[Consignes]:
1. Indiquez la date à laquelle l'union monétaire allemande est entrée en vigueur selon l'article sur l'euro.
2. Prolongez l'article sur l'euro en reprenant juste après sa dernière phrase.

[Document source]:
La déclaration de la chancelière allemande à Ottawa le 15 août aurait sans doute mérité une plus ample médiatisation auprès de l'opinion en cet été tardif.
"Le temps presse, a-t-elle constaté, si l'on veut sauver l'euro".
Sans doute François Hollande et ses collaborateurs directs connaîtront ce soir à Berlin les conséquences que l'équipe gouvernementale outre-Rhin en tire quant aux décisions à prendre.
Il faut regretter cependant que toutes ces négociations se déroulent aussi discrètement. On laisse ainsi les gros moyens de désinformation et les spéculateurs agiter le monopole de l'actualité.
Ne pas faire l'Europe au grand jour tend à la défaire.
Or, le temps presse. Et ceci éclaire l'importance et le climat, pour les jours qui viennent, du rendez-vous de ce 23 août à Berlin avec les dirigeants français, et celle des différentes réunions qui se seront tenues du 20 au 25 entre Paris et Berlin. (1)⇓
Malheureusement, Madame Merkel le sait mieux que quiconque : la question qui se pose ne se limite plus à la sauvegarde d'une monnaie actuellement commune à 17 pays sur 27. Elle porte sur la volonté politique des Européens de dépasser leurs chicanes micronationales et de faire évoluer leurs institutions.
Il y a maintenant plus de 20 ans, en effet, que l'on raisonne en fonction de l'euro. Au départ, celui-ci était conçu, et affirmé, comme un instrument, comme une courte étape, comme un moyen, permettant de passer rapidement à l'Europe confédérale.
L'unification allemande était présentée comme un exemple. On pouvait en effet considérer qu'elle avait beaucoup bénéficié, aux yeux du chancelier fédéral Helmut Kohl en tout cas, de sa proposition "un mark de l'est égale un mark de l'ouest", pour les particuliers. Le 1er juillet 1990, l'union monétaire allemande entre en vigueur, à peine deux mois après la signature du Traité d'union économique, monétaire et sociale du 18 mai 1990.
Ce tour de passe-passe avait certainement plus contribué à la cause nationale de nos cousins germains que les tergiversations de la classe politique parisienne. Malgré les proclamations officielles et les déformations rétrospectives, il faut souligner que nos chers dirigeants se sont montrés complètement dépassés par le processus (cf. Giscard) sinon sournoisement hostile (Roland Dumas, Mitterrand).
Retenons cependant, quand même, dès le départ, qu'il ne convient pas de surestimer l'épisode monétaire. Ceci conduirait à une grave l'erreur de perspective historique. Les innombrables personnes officiellement tuées en tentant de franchir le mur de Berlin, les centaines de milliers d'Allemands de l'est victimes de la répression communiste, la lutte des familles séparées ont joué dans ce processus de libération un rôle infiniment plus fort que le troc monétaire. Le communisme s'est d'ailleurs effondré dans la Pologne des années 1980, et ce qu'on appelle "chute du mur" doit autant à Lech Walesa, Jean-Paul II et Soljénitsyne qu'à la démocratie chrétienne allemande ; elle ne doit rien à Jacques Delors, rien à François Mitterrand, rien aux héritiers du gaullisme.

[Données fournies]:

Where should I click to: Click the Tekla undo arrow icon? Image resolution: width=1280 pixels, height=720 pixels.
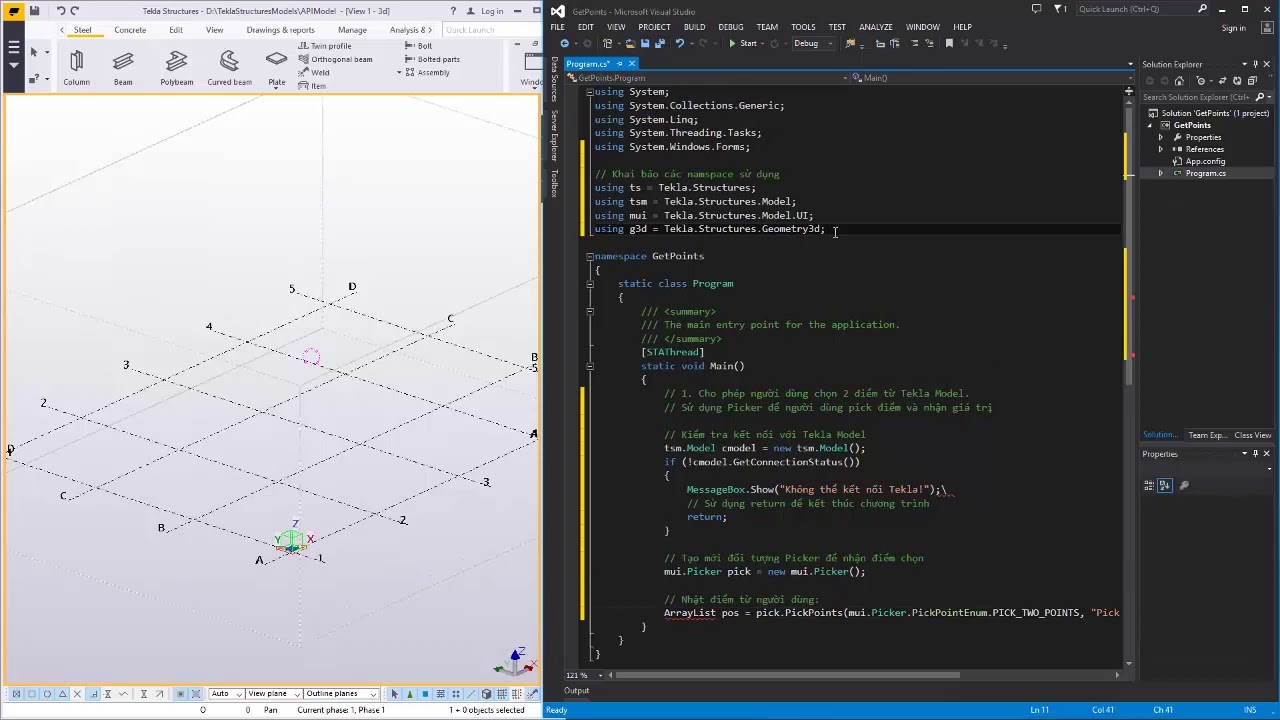pyautogui.click(x=61, y=11)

[Réponses]:
1. Le 1er juillet 1990.

2.
La manipulation monétaire, certes habile sur le moment, n'a nullement effacé les quarante années de domination soviétique et d'imprégnation communiste des mentalités en Allemagne de l'est. Elle n'a pas empêché les difficultés inhérentes à l'unification, qui très rapidement apparurent. Plus de 20 années plus tard, entre anciens "Ossis" et "Wessis", le fossé n'est pas encore complètement comblé, alors qu'il s'agit d'un seul peuple et qu'il doit tendre de plus en plus à s'estomper.
Or, dans l'esprit des rédacteurs du traité de Maastricht, le but était en 1991 d'unir politiquement l'Europe, assez vite, peu de temps après l'union monétaire. (2)⇓
Aujourd'hui Mme Merkel propose donc de réaliser cette unité non pas grâce à l'euro mais en vue de sauver l'existence de la monnaie unique acceptée par 17 pays sur 27, et qui se trouve ébranlée dans son existence même.
De la sorte, une réalité s'impose : si, sous une forme institutionnelle ou sous une autre, une confédération se réalisait au sein de l'Eurozone, dès le départ, elle laisserait au départ, en dehors de cette "Europe" ainsi définie les 10 pays qui n'ont pas adhéré au projet monétaire de 1991 : la Suède comme la Grande Bretagne, la Tchéquie comme les pays baltes, la Roumanie ou la Bulgarie. Et que dire des peuples que certains apprentis sorciers se proposent de rejeter comme plus pauvres.
L'Europe purement consommatique, l'Europe coupée de ses racines culturelles, l'Europe des petits hommes gris, joue donc ainsi dramatiquement une sorte de fin de partie.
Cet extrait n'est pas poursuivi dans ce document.